To explore the relationship between the predictive features identified by ML and DE, we conducted a “pseudo-bulk” DE analysis of all innate cell samples obtained at the three time points from patients from Cali and Tumaco (Fig. 8A, B). A total of 282 genes from the combined DE analysis in the Cure/TF contrast were observed, among which were the 12 innate biosignature genes (Supplementary Data 10, Fig. 8C). The top 300 most variable importance genes for each of the four ML algorithms used was contrasted against the DE gene set (Supplementary Data 10). Interestingly, the most significant overlap between ML and DE analyses resulted from the KNN model, sharing 18 genes, five of which also feature in the innate biosignature (IFI27, USP18, OTOF, SIRPG, and RSAD2). Although the three other algorithms performed better than KNN in terms of specificity, sensitivity, and accuracy metrics, they fared worse in their overlap with the DE analyses.

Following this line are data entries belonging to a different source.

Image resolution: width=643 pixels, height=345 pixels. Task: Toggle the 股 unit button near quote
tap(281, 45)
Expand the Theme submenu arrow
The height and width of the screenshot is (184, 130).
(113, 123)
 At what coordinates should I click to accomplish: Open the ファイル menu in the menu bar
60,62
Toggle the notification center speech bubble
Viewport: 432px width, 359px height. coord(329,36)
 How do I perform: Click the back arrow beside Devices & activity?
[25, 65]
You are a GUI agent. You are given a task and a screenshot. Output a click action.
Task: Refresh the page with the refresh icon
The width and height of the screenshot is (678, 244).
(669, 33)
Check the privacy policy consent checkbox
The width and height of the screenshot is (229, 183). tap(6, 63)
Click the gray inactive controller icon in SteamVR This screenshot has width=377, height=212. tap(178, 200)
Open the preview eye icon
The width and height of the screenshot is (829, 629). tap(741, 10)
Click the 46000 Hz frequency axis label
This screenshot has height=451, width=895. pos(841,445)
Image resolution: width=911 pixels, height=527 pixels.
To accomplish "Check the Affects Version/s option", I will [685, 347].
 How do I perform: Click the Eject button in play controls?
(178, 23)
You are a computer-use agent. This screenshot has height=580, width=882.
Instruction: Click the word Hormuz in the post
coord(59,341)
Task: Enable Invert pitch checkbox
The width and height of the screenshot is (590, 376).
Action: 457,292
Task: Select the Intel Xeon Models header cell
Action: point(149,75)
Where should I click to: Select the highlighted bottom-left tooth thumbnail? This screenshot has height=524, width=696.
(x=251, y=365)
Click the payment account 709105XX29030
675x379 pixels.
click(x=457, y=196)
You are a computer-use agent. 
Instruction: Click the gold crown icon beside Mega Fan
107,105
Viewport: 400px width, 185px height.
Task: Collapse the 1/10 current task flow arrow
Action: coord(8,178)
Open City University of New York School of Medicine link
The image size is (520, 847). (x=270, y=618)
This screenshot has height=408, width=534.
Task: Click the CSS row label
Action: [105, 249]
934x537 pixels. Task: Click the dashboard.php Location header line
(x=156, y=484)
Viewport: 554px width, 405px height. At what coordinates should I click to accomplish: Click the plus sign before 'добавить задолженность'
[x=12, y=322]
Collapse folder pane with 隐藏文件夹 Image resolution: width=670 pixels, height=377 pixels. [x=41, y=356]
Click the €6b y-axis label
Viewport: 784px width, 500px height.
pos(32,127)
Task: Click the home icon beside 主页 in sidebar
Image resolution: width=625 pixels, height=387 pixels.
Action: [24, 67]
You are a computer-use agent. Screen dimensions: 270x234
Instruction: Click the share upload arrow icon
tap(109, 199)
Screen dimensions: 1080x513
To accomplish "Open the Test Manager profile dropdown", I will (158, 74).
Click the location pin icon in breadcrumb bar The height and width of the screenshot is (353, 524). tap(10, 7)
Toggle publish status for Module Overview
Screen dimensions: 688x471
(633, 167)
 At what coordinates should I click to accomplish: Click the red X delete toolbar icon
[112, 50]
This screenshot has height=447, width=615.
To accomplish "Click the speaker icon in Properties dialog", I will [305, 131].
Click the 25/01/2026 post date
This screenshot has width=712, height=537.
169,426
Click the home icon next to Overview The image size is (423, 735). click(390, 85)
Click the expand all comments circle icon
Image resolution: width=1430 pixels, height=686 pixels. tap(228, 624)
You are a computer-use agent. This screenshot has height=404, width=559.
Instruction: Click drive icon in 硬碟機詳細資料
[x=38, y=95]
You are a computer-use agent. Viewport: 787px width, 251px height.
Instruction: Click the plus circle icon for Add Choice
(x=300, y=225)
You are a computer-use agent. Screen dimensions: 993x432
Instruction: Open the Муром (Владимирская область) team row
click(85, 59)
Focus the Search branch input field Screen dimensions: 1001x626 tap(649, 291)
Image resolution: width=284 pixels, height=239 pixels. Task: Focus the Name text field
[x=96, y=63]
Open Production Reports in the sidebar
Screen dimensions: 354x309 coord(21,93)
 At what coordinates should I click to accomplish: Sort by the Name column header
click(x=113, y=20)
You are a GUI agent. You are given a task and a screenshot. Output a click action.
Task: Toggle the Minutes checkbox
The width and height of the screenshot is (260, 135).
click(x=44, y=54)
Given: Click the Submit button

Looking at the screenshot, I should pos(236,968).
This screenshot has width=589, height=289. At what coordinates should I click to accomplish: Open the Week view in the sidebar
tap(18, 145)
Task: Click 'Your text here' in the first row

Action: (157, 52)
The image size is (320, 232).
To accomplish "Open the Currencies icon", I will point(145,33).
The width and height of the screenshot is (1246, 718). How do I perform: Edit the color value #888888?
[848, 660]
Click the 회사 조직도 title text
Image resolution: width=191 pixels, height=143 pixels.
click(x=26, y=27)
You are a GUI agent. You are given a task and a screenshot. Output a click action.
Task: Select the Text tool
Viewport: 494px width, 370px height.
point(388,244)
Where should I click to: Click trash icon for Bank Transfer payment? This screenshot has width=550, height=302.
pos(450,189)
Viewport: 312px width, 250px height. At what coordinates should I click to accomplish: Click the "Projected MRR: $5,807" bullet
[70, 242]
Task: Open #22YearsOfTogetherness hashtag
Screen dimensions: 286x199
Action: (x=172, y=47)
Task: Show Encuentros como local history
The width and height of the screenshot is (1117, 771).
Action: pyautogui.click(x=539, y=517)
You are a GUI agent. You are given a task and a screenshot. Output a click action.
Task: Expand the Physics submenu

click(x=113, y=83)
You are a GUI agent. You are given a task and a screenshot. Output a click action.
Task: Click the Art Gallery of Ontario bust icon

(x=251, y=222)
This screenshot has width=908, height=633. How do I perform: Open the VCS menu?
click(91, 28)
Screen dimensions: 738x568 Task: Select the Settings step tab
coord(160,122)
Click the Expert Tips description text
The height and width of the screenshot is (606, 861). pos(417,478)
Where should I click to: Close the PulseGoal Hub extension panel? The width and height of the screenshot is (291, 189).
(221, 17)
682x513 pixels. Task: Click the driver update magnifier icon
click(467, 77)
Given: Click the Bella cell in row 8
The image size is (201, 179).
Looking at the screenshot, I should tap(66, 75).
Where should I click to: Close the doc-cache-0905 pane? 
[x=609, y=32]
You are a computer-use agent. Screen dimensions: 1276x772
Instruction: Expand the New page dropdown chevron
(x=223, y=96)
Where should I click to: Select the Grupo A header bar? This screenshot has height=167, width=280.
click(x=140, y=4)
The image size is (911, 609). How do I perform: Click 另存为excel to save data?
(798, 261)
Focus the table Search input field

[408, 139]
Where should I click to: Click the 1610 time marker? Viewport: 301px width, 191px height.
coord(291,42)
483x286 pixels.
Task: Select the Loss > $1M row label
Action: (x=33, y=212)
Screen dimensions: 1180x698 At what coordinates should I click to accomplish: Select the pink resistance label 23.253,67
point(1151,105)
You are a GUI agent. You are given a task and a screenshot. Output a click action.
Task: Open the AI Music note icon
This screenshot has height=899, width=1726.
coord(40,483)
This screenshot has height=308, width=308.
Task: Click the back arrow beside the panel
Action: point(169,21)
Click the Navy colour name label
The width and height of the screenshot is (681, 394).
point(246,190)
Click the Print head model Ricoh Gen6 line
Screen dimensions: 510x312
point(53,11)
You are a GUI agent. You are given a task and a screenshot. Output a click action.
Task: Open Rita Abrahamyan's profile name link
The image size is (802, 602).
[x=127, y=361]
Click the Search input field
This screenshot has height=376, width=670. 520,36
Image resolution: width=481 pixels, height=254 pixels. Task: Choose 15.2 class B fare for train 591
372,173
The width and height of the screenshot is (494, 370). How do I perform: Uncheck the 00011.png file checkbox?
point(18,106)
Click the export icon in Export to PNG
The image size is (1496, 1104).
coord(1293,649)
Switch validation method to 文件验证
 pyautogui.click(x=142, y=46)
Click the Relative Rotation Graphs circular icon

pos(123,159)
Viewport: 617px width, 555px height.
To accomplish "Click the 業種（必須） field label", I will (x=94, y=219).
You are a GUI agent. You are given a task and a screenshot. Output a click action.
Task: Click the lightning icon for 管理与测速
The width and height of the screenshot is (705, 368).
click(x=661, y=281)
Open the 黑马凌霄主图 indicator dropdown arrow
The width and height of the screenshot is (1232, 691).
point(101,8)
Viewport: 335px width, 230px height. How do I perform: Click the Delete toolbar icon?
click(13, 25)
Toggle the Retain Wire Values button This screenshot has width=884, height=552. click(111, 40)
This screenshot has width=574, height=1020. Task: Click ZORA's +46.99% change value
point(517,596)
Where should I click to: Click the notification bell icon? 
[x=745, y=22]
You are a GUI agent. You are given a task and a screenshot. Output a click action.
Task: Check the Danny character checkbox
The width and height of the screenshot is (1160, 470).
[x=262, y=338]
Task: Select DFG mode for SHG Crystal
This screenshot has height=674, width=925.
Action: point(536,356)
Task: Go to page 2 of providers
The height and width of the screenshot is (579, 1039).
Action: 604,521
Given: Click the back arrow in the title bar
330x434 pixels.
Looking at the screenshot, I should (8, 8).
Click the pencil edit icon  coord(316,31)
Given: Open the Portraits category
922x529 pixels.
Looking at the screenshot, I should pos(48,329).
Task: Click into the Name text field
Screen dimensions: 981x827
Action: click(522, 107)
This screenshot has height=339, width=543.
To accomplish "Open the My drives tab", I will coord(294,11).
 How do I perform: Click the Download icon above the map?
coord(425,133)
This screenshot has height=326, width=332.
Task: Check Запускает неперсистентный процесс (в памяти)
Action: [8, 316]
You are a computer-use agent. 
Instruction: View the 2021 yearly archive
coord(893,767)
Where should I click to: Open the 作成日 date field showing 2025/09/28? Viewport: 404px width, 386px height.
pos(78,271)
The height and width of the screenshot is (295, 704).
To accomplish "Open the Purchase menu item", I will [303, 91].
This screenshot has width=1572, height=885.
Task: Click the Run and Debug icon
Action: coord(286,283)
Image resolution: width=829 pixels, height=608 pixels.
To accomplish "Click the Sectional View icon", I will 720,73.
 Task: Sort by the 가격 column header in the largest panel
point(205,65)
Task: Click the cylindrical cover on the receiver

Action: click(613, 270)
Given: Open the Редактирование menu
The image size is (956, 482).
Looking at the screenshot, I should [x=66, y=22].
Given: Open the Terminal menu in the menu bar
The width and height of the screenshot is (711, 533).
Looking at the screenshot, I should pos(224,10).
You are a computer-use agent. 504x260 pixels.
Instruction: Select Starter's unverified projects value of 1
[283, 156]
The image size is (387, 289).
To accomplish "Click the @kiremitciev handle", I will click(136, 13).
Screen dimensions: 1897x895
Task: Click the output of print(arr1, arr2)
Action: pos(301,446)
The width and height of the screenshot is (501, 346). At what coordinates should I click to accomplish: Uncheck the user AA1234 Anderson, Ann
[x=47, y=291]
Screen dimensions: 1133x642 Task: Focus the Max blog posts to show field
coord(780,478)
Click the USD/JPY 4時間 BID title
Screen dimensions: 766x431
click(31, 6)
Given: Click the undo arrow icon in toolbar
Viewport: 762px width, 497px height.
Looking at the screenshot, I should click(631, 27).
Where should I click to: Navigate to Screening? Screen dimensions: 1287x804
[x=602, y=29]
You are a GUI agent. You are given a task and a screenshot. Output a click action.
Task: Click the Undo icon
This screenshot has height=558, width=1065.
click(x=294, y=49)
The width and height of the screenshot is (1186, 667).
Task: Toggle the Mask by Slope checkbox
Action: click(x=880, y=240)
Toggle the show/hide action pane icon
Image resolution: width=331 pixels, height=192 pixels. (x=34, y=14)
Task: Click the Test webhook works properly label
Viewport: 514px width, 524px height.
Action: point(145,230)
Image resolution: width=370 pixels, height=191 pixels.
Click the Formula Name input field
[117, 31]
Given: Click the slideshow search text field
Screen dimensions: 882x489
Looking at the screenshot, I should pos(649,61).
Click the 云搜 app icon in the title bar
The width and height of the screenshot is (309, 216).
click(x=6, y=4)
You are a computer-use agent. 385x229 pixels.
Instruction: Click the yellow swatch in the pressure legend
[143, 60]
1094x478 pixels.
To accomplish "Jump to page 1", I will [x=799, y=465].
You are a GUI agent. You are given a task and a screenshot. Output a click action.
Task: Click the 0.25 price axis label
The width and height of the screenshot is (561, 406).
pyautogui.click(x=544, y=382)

This likely results from the requirement of significantly larger datasets for ML compared to DE analyses.
PCA for all samples collected from patients in Cali and Tumaco (Mo, Nϕ, and Eϕ, collected Pre-Tx, Mid-Tx, and at End-Tx) were performed using log2 transformed, quantile and CPM-normalized, and filtered counts of annotated protein-coding genes (A), SVA-adjusted data considering cell-type for variance adjustment (B). The first two PCs are shown on the X and Y-axes, with the proportion of total variance attributable to that PC indicated. The inner and outer colored ellipses represent the 90% and 95% confidence intervals, respectively. C Volcano plot of DEGs, using DEseq (Wald test and its Benjamini-Hochberg adjusted P-value < 0.05 and |log2FC | ≥ 1), highlighting in labels the top 10 up- or down-regulated genes in TF compared to cures.